Upon its release in 2002 28 Days Later was a modest success, grossing $80 million on a budget of $8 million. With its gritty, punky, video aesthetic and character driven story (not to mention fast-zombies!) it helped revive the ‘zombie’ genre. Though its director Danny Boyle does not consider it to be a zombie film, its influence on that genre of film (and television) over the next decade or so is clear. 2007’s 28 Weeks Later could not continue the quality of the first one, an attempt at being Aliens to 28 Days’ Alien. But the love for 28 Days endured on despite this, hence a sequel.
One might assume, particularly in the current milieu of Hollywood releases, that a sequel made so long after the previous instalment would have one thing on its mind: money. But the film certainly does not come across like that. It may well make plenty of money, but that is clearly not primary in the thoughts of the film’s creative forces. Alex Garland, who wrote the first one, and Danny Boyle, who directed the first one, have collaborated once again and in some ways this film does feel like a spiritual successor to 28 Days.
28 Years Later is packed with ideas, there are so many sometimes one is not sure what to do with all of them.
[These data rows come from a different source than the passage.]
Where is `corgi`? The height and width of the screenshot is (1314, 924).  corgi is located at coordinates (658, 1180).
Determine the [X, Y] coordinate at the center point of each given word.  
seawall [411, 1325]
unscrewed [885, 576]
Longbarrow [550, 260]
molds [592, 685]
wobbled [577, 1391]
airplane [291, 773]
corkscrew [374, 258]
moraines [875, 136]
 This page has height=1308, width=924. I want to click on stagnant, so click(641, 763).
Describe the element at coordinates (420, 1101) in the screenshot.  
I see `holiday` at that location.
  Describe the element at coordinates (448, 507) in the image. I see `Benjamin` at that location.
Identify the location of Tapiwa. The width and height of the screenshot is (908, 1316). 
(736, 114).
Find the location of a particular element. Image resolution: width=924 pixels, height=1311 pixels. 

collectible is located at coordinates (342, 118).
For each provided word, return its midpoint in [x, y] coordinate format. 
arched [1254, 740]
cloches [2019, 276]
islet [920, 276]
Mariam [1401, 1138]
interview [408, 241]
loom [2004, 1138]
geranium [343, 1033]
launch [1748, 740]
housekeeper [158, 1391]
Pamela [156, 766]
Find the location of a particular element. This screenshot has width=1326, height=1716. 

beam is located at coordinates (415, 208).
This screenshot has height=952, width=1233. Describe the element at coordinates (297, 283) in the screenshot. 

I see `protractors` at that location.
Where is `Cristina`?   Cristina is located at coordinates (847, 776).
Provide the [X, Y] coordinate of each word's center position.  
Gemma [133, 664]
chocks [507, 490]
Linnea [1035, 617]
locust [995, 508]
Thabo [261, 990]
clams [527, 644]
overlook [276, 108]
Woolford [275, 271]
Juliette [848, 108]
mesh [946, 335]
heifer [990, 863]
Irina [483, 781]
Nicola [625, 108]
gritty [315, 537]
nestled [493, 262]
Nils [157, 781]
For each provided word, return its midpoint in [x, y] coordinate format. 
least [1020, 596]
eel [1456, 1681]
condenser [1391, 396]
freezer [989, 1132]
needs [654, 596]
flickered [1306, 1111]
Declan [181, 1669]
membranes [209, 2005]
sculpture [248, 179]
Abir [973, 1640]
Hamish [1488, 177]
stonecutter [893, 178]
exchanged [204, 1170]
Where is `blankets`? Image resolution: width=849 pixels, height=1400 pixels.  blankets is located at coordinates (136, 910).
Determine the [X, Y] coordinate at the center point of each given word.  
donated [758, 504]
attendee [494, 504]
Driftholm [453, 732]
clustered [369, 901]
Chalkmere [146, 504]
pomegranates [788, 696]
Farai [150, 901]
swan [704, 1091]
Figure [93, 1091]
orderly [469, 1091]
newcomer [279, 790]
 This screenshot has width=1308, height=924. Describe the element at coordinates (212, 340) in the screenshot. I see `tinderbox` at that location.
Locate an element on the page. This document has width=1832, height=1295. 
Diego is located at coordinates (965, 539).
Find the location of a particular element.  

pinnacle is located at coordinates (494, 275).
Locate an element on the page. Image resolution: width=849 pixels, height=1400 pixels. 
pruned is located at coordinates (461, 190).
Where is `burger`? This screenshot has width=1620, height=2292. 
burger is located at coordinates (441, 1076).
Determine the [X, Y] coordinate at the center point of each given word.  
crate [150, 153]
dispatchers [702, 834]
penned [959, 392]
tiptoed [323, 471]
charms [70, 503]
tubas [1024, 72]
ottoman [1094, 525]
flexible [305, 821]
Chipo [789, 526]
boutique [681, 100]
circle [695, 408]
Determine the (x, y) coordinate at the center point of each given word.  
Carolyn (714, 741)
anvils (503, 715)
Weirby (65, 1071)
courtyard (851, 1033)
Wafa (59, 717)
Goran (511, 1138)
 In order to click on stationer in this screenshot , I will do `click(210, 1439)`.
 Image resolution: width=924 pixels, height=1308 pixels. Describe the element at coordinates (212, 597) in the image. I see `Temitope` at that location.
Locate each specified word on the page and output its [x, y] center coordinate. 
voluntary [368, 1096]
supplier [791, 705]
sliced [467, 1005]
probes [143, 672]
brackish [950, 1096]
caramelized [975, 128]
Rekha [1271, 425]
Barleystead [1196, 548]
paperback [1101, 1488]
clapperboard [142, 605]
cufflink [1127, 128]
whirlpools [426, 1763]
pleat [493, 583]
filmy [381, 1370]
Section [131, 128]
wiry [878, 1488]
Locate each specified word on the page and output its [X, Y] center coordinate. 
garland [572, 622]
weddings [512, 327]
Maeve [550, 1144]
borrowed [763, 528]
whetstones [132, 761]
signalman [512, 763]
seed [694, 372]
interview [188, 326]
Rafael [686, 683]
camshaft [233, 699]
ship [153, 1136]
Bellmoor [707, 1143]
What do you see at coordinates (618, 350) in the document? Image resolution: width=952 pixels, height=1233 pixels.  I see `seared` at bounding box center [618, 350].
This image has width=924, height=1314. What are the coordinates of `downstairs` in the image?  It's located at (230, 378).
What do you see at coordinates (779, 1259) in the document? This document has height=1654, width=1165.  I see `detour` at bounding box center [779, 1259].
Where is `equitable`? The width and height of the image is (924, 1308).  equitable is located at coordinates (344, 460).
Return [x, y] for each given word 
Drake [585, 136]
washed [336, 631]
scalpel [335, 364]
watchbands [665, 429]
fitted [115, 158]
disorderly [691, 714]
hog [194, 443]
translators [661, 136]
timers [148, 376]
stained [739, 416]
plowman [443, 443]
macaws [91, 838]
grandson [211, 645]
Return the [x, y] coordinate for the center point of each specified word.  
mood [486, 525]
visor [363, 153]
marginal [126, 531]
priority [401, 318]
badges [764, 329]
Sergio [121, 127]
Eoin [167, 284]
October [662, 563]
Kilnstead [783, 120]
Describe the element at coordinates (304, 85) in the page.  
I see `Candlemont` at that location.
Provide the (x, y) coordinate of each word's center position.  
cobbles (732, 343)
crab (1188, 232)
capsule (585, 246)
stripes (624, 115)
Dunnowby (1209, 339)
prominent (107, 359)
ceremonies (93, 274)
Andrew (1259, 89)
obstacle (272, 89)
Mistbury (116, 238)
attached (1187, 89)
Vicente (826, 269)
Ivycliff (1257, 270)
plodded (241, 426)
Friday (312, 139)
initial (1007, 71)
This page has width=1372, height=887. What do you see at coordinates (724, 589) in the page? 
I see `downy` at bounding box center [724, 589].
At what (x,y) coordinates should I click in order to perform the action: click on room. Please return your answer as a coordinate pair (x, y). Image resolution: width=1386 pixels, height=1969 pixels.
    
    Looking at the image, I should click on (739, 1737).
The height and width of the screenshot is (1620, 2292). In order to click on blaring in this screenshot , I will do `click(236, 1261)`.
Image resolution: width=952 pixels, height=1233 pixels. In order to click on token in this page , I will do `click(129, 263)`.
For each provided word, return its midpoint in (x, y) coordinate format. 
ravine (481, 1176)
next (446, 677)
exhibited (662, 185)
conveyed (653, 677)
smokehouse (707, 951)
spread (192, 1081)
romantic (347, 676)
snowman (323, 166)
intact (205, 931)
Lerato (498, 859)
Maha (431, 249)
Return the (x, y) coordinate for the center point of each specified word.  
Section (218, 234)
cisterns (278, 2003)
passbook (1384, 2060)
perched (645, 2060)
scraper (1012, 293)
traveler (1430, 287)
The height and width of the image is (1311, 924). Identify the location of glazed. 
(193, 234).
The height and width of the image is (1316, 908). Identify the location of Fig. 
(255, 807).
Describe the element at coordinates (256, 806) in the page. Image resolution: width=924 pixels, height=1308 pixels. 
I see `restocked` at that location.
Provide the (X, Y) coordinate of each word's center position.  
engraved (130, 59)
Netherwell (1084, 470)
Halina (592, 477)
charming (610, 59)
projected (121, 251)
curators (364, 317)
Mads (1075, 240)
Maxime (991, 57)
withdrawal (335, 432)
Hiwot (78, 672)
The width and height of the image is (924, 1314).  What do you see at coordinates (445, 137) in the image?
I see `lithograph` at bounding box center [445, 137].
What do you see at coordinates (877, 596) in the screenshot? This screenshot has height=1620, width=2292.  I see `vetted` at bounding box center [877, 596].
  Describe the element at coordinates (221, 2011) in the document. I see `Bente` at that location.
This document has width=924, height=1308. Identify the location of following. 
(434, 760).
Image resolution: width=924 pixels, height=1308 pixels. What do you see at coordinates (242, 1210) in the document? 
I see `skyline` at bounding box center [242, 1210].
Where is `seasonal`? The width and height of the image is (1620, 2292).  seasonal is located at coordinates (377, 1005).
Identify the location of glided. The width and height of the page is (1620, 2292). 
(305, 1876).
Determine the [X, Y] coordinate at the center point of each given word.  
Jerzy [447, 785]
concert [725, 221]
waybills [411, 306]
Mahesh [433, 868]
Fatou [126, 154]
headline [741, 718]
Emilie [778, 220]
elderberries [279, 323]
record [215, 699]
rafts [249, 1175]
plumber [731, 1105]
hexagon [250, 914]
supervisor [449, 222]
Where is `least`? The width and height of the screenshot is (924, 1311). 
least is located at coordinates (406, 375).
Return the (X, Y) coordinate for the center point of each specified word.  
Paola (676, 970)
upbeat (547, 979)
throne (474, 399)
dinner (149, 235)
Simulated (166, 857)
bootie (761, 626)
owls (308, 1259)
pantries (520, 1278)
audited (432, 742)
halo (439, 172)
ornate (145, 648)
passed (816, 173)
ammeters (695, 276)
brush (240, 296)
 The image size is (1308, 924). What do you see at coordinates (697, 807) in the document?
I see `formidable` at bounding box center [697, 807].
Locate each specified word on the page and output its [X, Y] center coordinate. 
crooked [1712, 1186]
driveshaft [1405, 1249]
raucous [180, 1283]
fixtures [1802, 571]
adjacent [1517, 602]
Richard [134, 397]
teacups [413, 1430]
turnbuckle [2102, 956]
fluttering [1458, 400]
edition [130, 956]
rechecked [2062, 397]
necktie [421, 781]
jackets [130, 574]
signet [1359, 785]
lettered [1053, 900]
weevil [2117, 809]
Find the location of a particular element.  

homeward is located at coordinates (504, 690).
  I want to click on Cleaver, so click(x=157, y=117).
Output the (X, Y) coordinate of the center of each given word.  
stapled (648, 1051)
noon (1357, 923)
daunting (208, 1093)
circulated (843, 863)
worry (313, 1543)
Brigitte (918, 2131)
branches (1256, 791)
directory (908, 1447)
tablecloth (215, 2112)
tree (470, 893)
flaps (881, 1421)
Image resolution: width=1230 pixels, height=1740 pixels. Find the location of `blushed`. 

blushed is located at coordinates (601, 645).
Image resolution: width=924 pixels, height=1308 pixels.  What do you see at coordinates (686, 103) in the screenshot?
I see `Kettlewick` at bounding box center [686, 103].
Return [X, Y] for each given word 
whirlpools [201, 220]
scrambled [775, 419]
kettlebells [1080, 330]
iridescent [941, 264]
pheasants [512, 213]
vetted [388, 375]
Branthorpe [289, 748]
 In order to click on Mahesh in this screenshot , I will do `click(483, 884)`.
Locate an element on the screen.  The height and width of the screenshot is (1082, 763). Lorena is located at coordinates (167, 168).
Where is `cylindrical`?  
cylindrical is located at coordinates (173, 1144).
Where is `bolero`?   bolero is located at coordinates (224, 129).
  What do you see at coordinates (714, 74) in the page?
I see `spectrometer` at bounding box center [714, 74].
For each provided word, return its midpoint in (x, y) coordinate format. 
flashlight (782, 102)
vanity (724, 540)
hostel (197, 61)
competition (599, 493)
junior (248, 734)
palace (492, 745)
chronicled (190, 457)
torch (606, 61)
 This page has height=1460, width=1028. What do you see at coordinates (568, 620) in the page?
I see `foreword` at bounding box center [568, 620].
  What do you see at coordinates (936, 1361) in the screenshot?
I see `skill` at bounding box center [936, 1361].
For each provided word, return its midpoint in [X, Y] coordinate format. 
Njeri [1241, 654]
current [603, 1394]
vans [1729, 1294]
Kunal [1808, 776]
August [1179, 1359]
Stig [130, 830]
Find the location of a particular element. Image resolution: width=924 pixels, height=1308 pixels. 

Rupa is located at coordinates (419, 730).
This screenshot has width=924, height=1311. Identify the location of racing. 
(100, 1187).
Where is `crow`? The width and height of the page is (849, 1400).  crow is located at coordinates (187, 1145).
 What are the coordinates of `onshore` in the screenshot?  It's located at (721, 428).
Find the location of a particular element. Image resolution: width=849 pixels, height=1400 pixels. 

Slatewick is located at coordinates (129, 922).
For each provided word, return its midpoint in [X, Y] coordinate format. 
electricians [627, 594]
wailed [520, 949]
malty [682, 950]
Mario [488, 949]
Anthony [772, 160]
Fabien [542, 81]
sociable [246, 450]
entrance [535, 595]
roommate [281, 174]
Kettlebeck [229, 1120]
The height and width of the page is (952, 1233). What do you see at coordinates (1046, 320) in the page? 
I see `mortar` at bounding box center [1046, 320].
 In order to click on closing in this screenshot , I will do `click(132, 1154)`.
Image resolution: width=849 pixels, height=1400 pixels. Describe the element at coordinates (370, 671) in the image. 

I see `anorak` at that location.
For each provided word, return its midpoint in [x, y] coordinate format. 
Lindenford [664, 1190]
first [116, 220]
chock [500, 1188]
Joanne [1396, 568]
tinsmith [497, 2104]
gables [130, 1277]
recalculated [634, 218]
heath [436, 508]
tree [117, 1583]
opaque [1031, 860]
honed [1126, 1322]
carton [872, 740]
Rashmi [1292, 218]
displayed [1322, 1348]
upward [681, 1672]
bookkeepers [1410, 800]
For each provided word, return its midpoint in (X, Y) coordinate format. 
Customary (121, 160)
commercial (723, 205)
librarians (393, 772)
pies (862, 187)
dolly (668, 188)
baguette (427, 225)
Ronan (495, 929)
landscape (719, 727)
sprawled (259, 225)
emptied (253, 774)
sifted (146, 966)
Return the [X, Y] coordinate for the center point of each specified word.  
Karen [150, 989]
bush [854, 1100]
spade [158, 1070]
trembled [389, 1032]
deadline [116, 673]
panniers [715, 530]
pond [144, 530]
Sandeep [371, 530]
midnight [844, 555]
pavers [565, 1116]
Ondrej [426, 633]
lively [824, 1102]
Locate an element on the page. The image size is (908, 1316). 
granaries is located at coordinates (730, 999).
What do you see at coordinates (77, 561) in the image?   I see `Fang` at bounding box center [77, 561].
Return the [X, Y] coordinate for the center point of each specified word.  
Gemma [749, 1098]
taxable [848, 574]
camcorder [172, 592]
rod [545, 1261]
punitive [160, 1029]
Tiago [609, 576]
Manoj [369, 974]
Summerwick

There are plenty of theological allusions, ‘family’ exists at the heart of the film (unfortunately, no Vin Diesel), we get monologues on Death, and interesting period-British iconography. It may be a little overfull, and other topics are brought up and left less explored, like what strange society the rage-induced seem to have created, but in general the topics all fit in to the fundamental journey, in true coming-of-age fashion, of Spike (Alfie Williams). Williams is excellent in the lead role and at no moment falters. To carry a film on your shoulders like this is a tough ask and he certainly rises to the challenge. It is through his eyes that we see the world.
On the island off the island of Great Britain, where Spike resides, there is a community of survivors that in their depiction is harkening back to some post-war Britain. Images of Queen Elizabeth II adorn the village hall, which is itself immediately recognizable to any Brit, as a rural village staple. There is something here about a retreat to the past when there is no immediate future, or at least no discernible one. We get the sense that they are surviving, but just about. That hard choices lay ahead. But Spike is seemingly oblivious to this, at least at the beginning of the film.
As events unfold, he becomes sceptical firstly of his father (Aaron Taylor-Johnson), and thusly of the community as a whole. On his journey (literal and figurative) he meets the strange Dr. Kelson (Ralph Fiennes) who is busy compiling a temple of skulls. This is some of the film’s most potent imagery, a temple of bones surrounded by these large threatening spikes in the ground. Kelson has made it his duty to maintain a reverence of life through the continual acknowledgment of death. And death is something that Spike soon has to intimately grapple with.
Boyle imbues all of this with his typical energetic style. The camera cuts rapidly and moves and shakes as it wants. It is shot in very mobile fashion (haha), almost jarringly so. And there are moments of startling use of colour, like the bizarre red-hued night scenes in which the rageful engage in their ritual feasting. And as was the centrepiece of the marketing, Taylor Holmes’ rendition of Kipling’s ‘Boots’ is haunting and evocative of something truly disturbing. It is matched with images of past wars, particularly of the medieval era, comparing a certain picture of England with the post-apocalyptic land it now is.
The film is often bizarre but with just about enough self-control to stay on the right tracks. And it is a ‘mainstream’ film that is trying something, that possess its own style and its own substance. I appreciated it for that fact alone, the fact that it mostly succeeds is just a bonus.